> _Okunacak metin_:
^^^^
Dağ kazalarının müşterileri

Dün gazetelerde Ağrı dağına tırmanırken uygunsuz koşullardan dolayı rotayı kaybeden, bunun üzerine bir vakit sonra arkadaşlarından yardım isteyen Emre Varol adlı dağcı ile ilgili “donuyorum” başlılı haberler yayınlandı (link). Anladığım kadarıyla Varol 5,000 metre civarında kaybolduğunu anladıktan sonra aşağı inmeye başlamış ve “kum kampı” olarak bilinen mevkiye varıp çadırını kurmuş (yardım ekipleri Varol’u çadırının içinde beklerken bulmuşlar) yardım ekiplerini beklemeye başlamış. Bir dağcılık platformunda okuduğum kadarıyla hava durumu helikopterin havalanması için de uygun değilmiş. Neyse ki bölgede bulunan bir grubun müdahalesiyle kurtarılmış (link). Büyük geçmişler olsun ve acil şifalar. Umarım önümüzdeki günlerde Varol’dan başından geçenleri anlatan detaylı bir rapor gelir, böylece herkes olayı değerlendirme şandı bulur ve bir takım dersler çıkarır.

Olay üzerine Türkiye Dağcılık Federasyonu (TDF) başkanı Alaattin Karaca’nın DHA tarafından dağıtılan haberde bir demeci var: “Ağrı’da rota, patika yollar, kamp yerleri bellidir. Ağrı dağına solo tırmanış yapmaya çıkanın yanında mutlaka uyku tulumu, çadır, yiceği vardır. Bu mevsim dağda hava elbette soğuktur. Bir iki defa dağa çıkmakla dağcı olunmuyor. Bilgisayar mühendisi olan bir gencin tek başına bu mevsimde ilk kez gittiği Ağrı’ya solo tırmanış yapmasını anlamak mümkün değil. “Taş düştü, buzulda kaydım ayağım kırıldı, yolumu kaybettim gibi sorunlar” çıkabilir. Federasyon olarak Ağrı Dağı’na çok sayıda kış tırmanışı düzenledik. “Donuyorum” diyene ilk kez rastladım. Sakın bir şaka olmasın. Yoksa bunun altında medyatik olma niyeti mi var?” diye konuştu.

İsterseniz demeci cümle cümle inceleyelim:
1-“Ağrı’da rota, patika yollar, kamp yerleri bellidir”
Ağrı dağında patika yollar zirveye kadar değil 4,200 metreye kadar çıkıyor. Rotanın geri kalanı buz ve buzul alanları üzerinde devam ediyor. Diğer taraftan isteyen her dağcı bir dağ üzerinde yeni rotalar keşfetme özgürlüğüne sahiptir. Bu patikası ve kamp yerileri olmayan bölgelerden geçmeyi gerektirebilir.

2- “Ağrı dağına solo tırmanış yapmaya çıkanın yanında mutlaka uyku tulumu, çadır, yiceği vardır.”
^^^^
> _Veri kümesinden alıntı_:
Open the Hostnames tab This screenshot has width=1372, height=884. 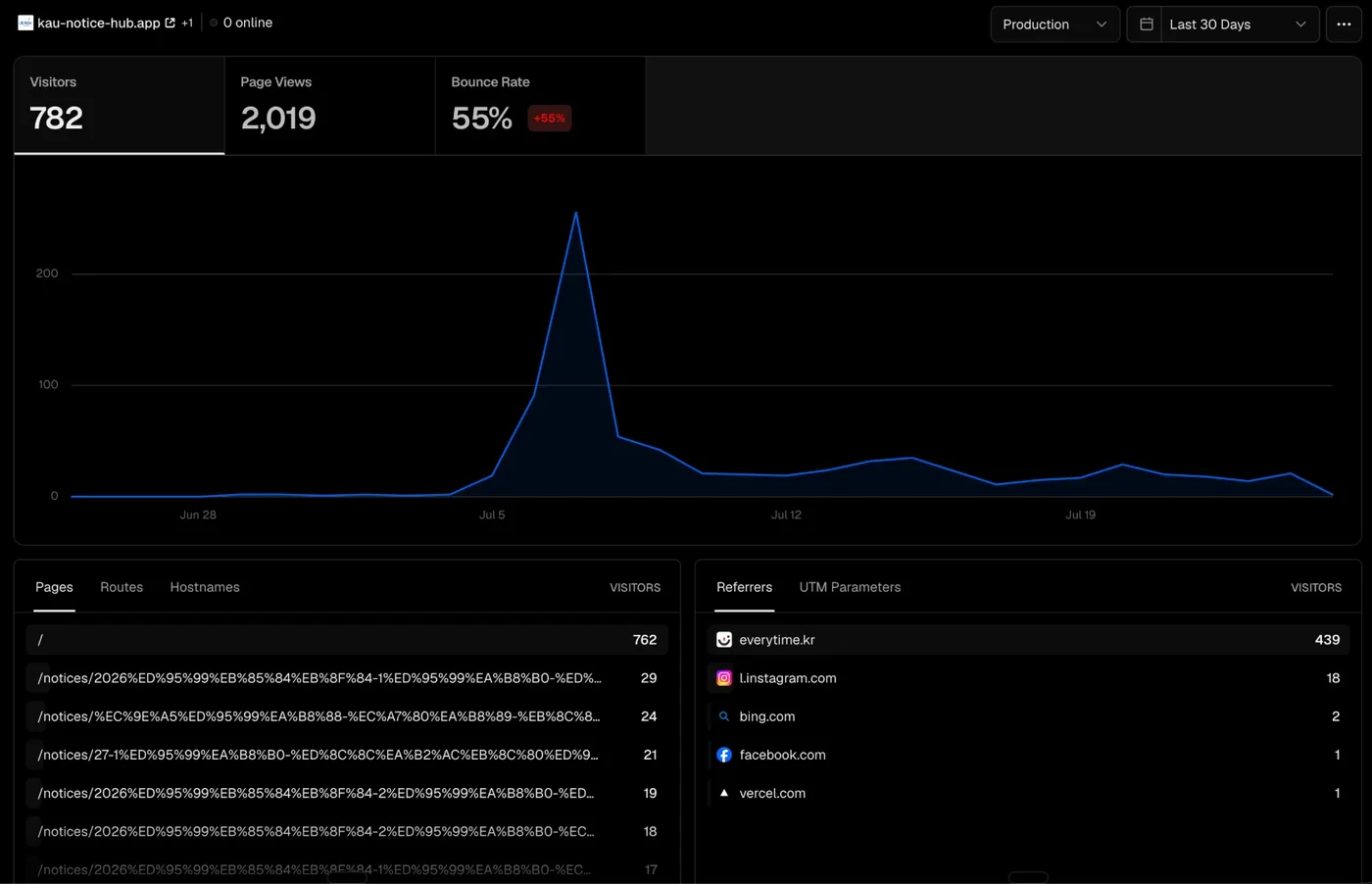(x=205, y=587)
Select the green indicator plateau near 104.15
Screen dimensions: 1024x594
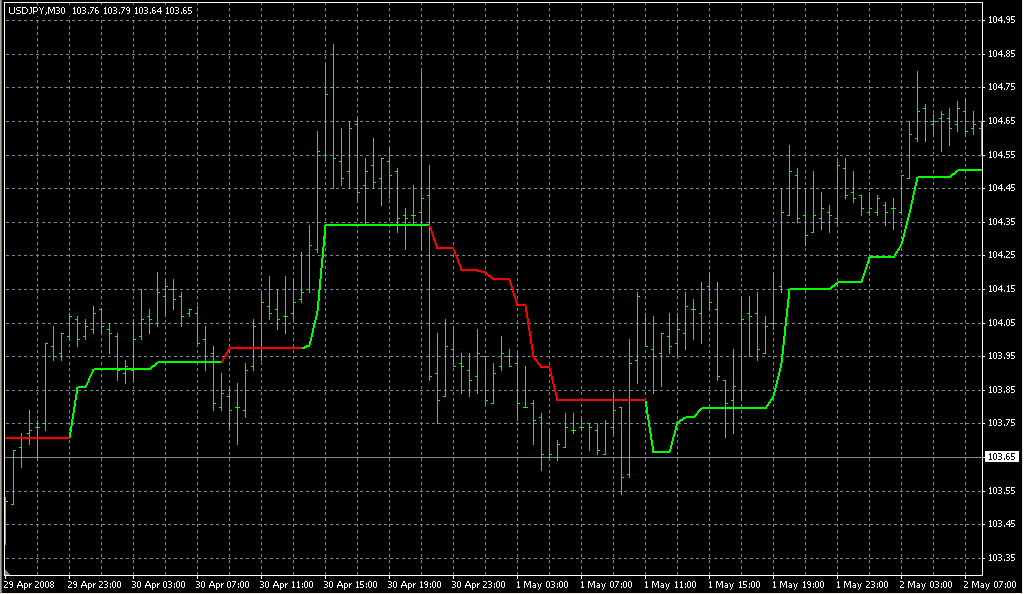coord(810,289)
^^^^
> _Görev 1_:
Dağ kazaları yazısında TDF başkanının demecine göre Ağrı'da belli olan şeylerin hepsini sıralayın.
> _Görev 2_:
Dağ kazaları yazısından “Dağ kazalarının müşterileri” ile başlayıp “takım dersler çıkarır.” sözlerine kadar süren bölümü aynen kopyalayın.
Verilerin bu işle hiçbir ilgisi yoktur.

> _Tam yanıt 1_:
rota, patika yollar, kamp yerleri

> _Tam yanıt 2_:
Dağ kazalarının müşterileri

Dün gazetelerde Ağrı dağına tırmanırken uygunsuz koşullardan dolayı rotayı kaybeden, bunun üzerine bir vakit sonra arkadaşlarından yardım isteyen Emre Varol adlı dağcı ile ilgili “donuyorum” başlılı haberler yayınlandı (link). Anladığım kadarıyla Varol 5,000 metre civarında kaybolduğunu anladıktan sonra aşağı inmeye başlamış ve “kum kampı” olarak bilinen mevkiye varıp çadırını kurmuş (yardım ekipleri Varol’u çadırının içinde beklerken bulmuşlar) yardım ekiplerini beklemeye başlamış. Bir dağcılık platformunda okuduğum kadarıyla hava durumu helikopterin havalanması için de uygun değilmiş. Neyse ki bölgede bulunan bir grubun müdahalesiyle kurtarılmış (link). Büyük geçmişler olsun ve acil şifalar. Umarım önümüzdeki günlerde Varol’dan başından geçenleri anlatan detaylı bir rapor gelir, böylece herkes olayı değerlendirme şandı bulur ve bir takım dersler çıkarır.